Le président russe Vladimir Poutine est arrivé ce vendredi pour une visite de deux jours à Paris. Il dînera ce soir avec Jacques Chirac et rencontrera demain Chirac et Merkel dans un sommet tripartite à Compiègne. L’axe Paris-Berlin-Moscou se reforme à nouveau pour des discussions sur l’approvisionnement énergétique de l’Europe et le nucléaire iranien. Sur les deux sujets, Moscou a des intérêts antagonistes avec Paris et Berlin.



Ce type de rencontre informelle avait été inauguré en 1998 par Jacques Chirac, qui recevait alors le Russe Boris Eltsine et l’Allemand Helmut Kohl. A cette époque la Russie était affaiblie et avait besoin de la coopération industrielle [1] de la France et de l’Allemagne, c’est pourquoi ce sujet figure aussi au menu des conversations même si aujourd’hui la Russie se porte bien et peut menacer les industries de pointe de ses deux interlocuteurs notamment dans le nucléaire civil et l’armement.

La Russie est même de plus en plus active dans les deux secteurs et vient d’ajouter à son tableau de chasse, la Turquie et l’Arabie Saoudite, deux autres pays musulmans, habituels acheteurs d’armements américains, qui sont intéressés par des équipements militaires Russes. En 2005, la Russie a obtenu le statut d’observateur auprès de l’Organisation de la Conférence Islamique et pourrait même y adhérer [2], une performance que ses deux interlocuteurs européens ne pourront pas réaliser sous peine de livrer leur pays à des crises sociales.

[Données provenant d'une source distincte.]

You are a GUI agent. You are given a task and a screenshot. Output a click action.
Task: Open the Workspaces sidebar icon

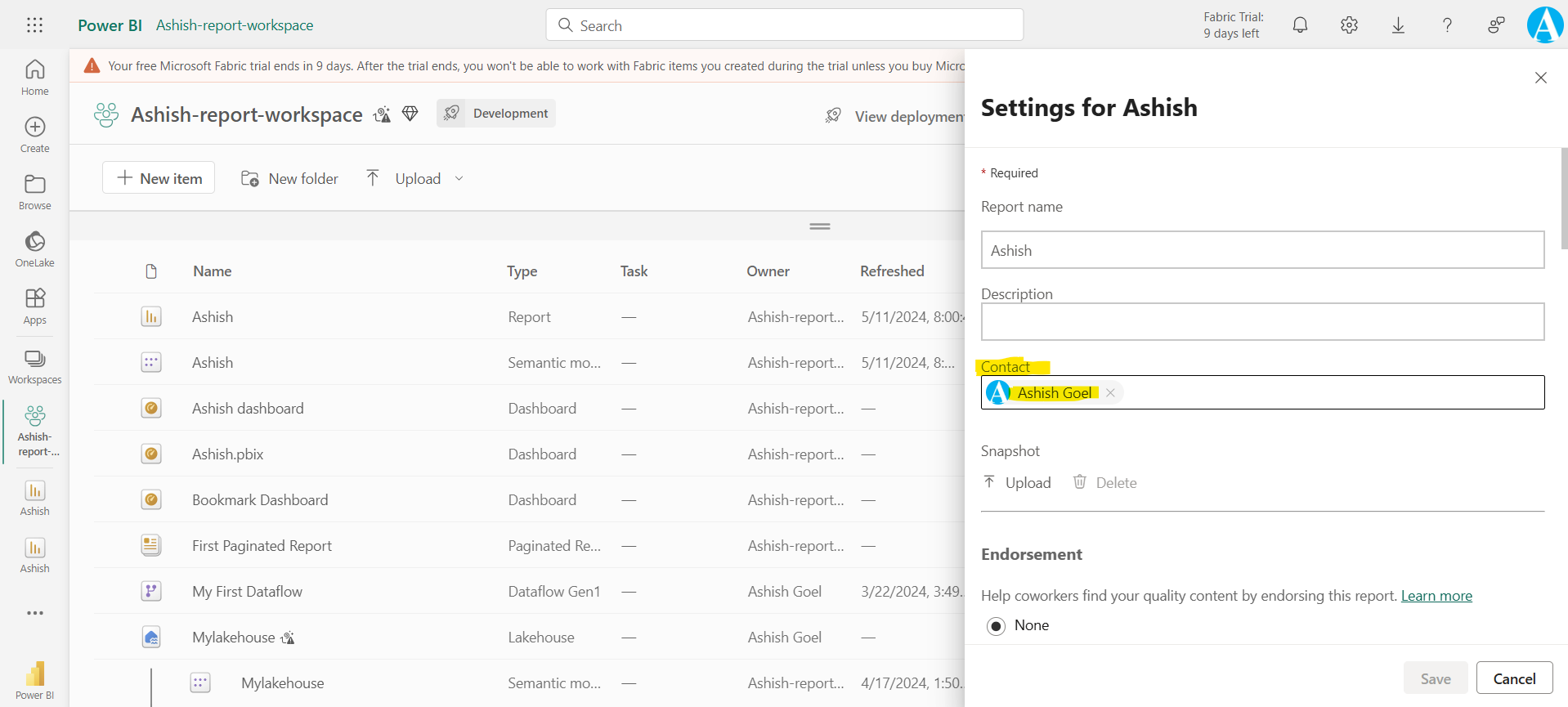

C’est d’ailleurs l’un des points forts de la Russie : elle n’est pas une démocratie. Malheureusement, la France et l’Allemagne mettent un point d’honneur à ne pas s’intéresser aux violations des droits de l’homme chez leurs fournisseurs énergétiques (contrairement aux américains qui font au moins semblants). Cette attitude, qu’ils qualifient de Real Politik, les place aujourd’hui en face d’un adversaire redoutable qui est lancé dans une vaste offensive contre l’Europe sans avoir à se soucier d’une opinion pacifiste hostile ou à composer avec les divergences qui font le charme de la démocratie.

Le Tsar Vladimir vient en terre convoitée où il possède 5,02% des parts d’EADS, le fleuron franco-allemand de l’industrie aéronautique civile et militaire. Et elle a annoncé sa volonté de créer une minorité de blocage dans le consortium européen. Il est également le plus important fournisseur de gaz à l’Europe et il s’est arrangé pour acheter consciencieusement et méthodiquement tous les pipelines qui approvisionnent l’Europe. Il est de ce fait quelque peu pitoyable de lire que « Si la Russie est le fournisseur énergétique fondamental pour l’Europe, son avenir dépend aussi du secteur énergétique ». L’Europe tente d’établir un « partenariat énergétique » avec Moscou au nom d’un intérêt mutuel fondé sur le principe de réciprocité. Il n’y a pas de réciprocité : c’est même le contraire car la Russie cherche à créer un Cartel de « fournisseurs » de gaz qui pourrait même peser sur l’OPEP qui est un Cartel des « producteurs » d’énergie.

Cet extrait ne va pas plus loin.